Copy out the first line of the listing and every line after it, exactly, until you have copied the line containing "Click the filter funnel icon".

PROVIDED INFORMATION Block Start

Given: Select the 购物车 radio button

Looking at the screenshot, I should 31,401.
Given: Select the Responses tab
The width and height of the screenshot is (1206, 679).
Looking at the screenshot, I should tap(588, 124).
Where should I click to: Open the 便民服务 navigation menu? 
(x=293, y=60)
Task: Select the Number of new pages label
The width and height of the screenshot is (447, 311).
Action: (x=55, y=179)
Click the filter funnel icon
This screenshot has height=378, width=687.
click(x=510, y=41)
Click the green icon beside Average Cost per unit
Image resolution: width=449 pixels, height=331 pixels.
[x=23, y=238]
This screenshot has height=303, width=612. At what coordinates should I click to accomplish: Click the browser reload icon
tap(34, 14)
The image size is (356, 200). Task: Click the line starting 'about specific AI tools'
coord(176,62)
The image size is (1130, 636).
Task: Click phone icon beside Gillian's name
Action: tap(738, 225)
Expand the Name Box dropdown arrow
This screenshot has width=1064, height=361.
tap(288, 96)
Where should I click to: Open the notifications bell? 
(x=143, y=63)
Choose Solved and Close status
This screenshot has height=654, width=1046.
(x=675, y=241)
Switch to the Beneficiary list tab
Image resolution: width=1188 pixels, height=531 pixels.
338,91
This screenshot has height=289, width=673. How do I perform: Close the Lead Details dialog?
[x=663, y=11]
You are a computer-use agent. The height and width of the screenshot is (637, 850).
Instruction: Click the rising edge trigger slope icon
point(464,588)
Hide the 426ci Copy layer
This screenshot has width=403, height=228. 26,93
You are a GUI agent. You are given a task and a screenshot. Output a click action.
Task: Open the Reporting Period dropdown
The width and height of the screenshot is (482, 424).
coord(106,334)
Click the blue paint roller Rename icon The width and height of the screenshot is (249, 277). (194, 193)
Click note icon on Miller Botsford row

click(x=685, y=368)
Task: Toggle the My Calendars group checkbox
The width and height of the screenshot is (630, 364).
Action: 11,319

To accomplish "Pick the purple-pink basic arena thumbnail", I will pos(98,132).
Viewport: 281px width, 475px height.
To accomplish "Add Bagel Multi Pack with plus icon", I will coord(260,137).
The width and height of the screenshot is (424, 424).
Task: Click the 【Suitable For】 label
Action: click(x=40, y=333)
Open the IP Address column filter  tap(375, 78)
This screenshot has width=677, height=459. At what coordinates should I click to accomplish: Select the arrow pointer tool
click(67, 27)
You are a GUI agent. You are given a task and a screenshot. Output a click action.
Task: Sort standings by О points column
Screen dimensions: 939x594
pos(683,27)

PROVIDED INFORMATION Block End

**TASK OUTPUT:**
Given: Select the 购物车 radio button

Looking at the screenshot, I should 31,401.
Given: Select the Responses tab
The width and height of the screenshot is (1206, 679).
Looking at the screenshot, I should tap(588, 124).
Where should I click to: Open the 便民服务 navigation menu? 
(x=293, y=60)
Task: Select the Number of new pages label
The width and height of the screenshot is (447, 311).
Action: (x=55, y=179)
Click the filter funnel icon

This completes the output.